Pagina:Heimans&Thijsse1895InSlootEnPlas1stEdition.djvu/197

Uit Wikisource
Deze pagina is gevalideerd
 

(Door het formaat en de wijze van reproductie kon onder de
volgende teekeningen geen verklaring gedrukt worden
).

 
Blz.   5. De Gerande Waterkever (Dytiscus marginalis). Links, het mannetje. Rechts, het wijfje van de onderzijde gezien, haar eieren leggend aan den kop van een Ruppia-struikje. De drijvende plant, links, stelt voor: Kikkerbeet (Hydrocharis Morsus ranae); de bladergroep op den achtergrond: Waterweegbree (Alisma plantago.)
Blz.   17. Aan de rietstengels, links: een gaasvlieg en twee donacia's; tusschen de drijvende bladeren op den voorgrond drie ruggezwemmers, Notonecta glauca; aan de oppervlakte, achter een bloem van den waterranonkel (Batrachium,) een waterscorpioen (Nepa cinerea).
Blz.   23. De plant op het rotsje is Cyperus alternifolius, in de vaasjes: Isolepus gracilis; (op de bloemmarkten bekend onder de namen van cypergras en hanggras).

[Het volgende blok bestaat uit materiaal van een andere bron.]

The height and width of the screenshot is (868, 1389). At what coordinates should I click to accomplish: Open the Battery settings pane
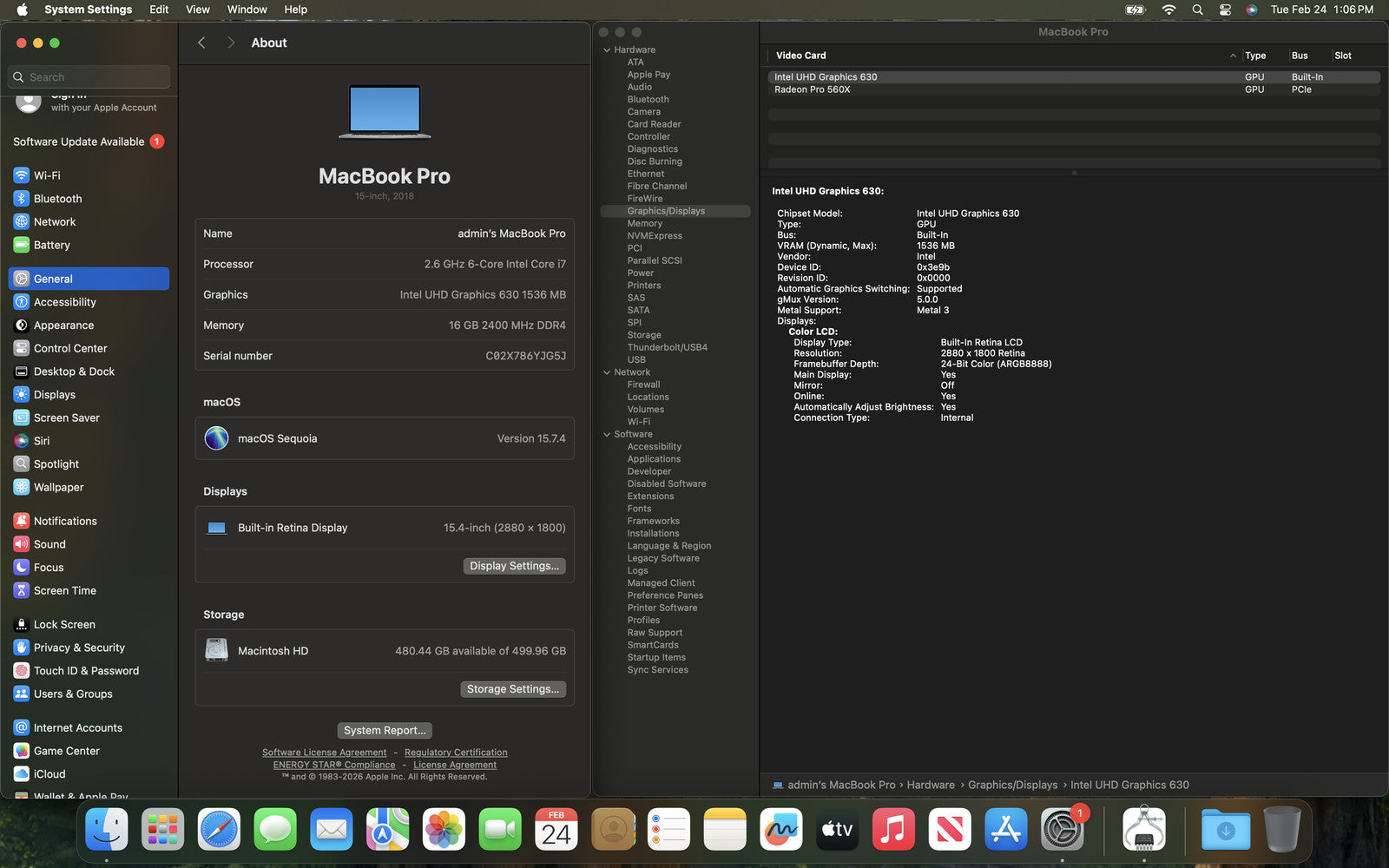point(51,246)
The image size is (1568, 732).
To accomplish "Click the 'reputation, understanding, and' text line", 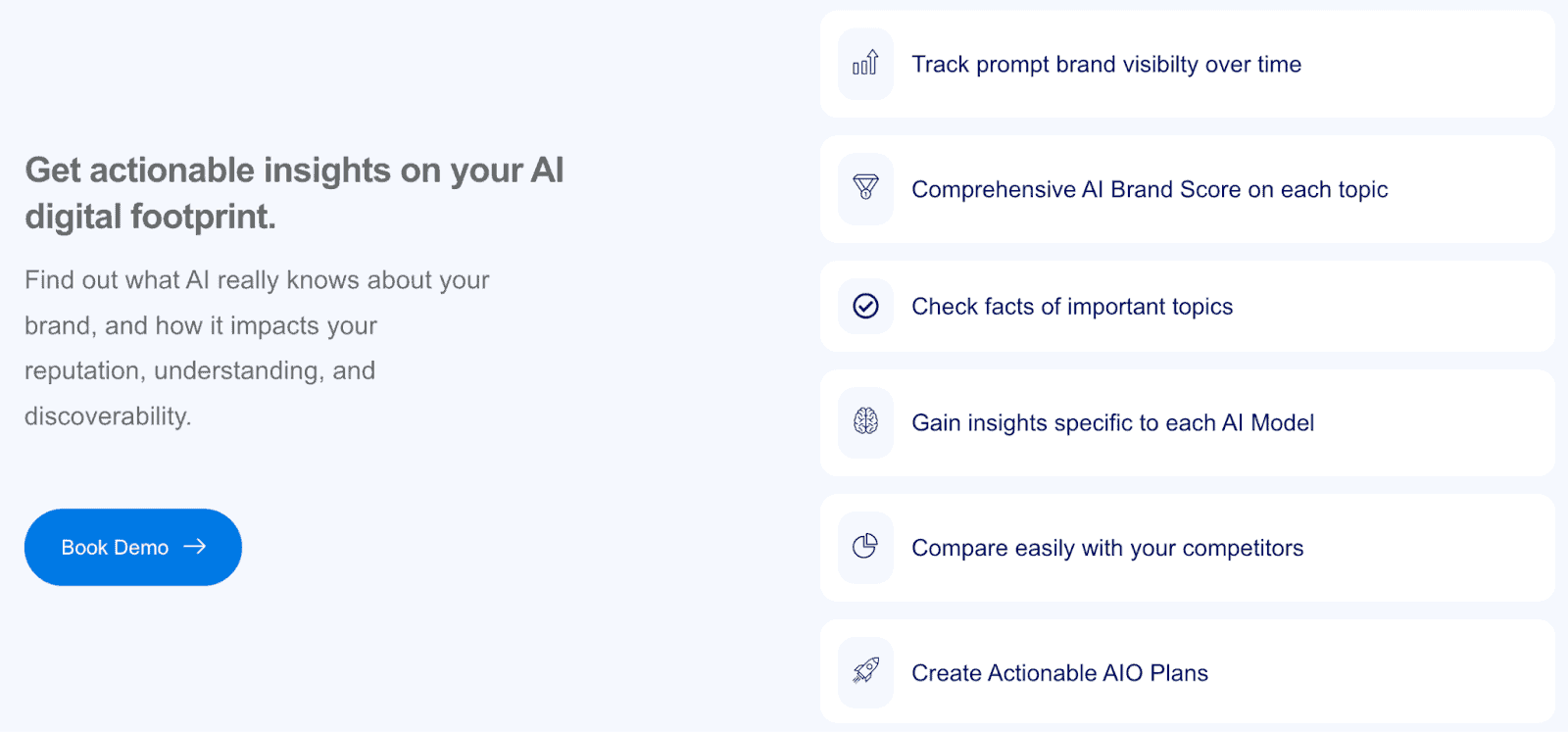I will point(200,371).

De netring in de flesch is van den vorm beschreven op blz. 14.
Blz.   41. In het midden een kikkervischje (bullekopje, donderpad), aangegrepen door: links, de larve van de gerande watertor,—rechts, door de larve van de blauwvleugelige waterjuffer, Calopteryx virgo. Tusschen het drijvend fonteinkruid en 't pijlkruid een schaatsenlooper, Hydrometra. Onder een waterwants, Naucoris.
Blz.   61. Links en rechts Posthoorns, Planorbis. In 't midden onder water, een poelslak, aan een blad van de waterviolier, Hottonia palustris; aan de oppervlakte een poelslak, Limnaea stagnalis, tegen de lucht loopende.
Blz.   97. Het slotvignet, stelt een huisje van een kokerlarve voor, vervaardigd van wortelvezels en rietstukjes, met langere mossprietjes voor drijfkracht.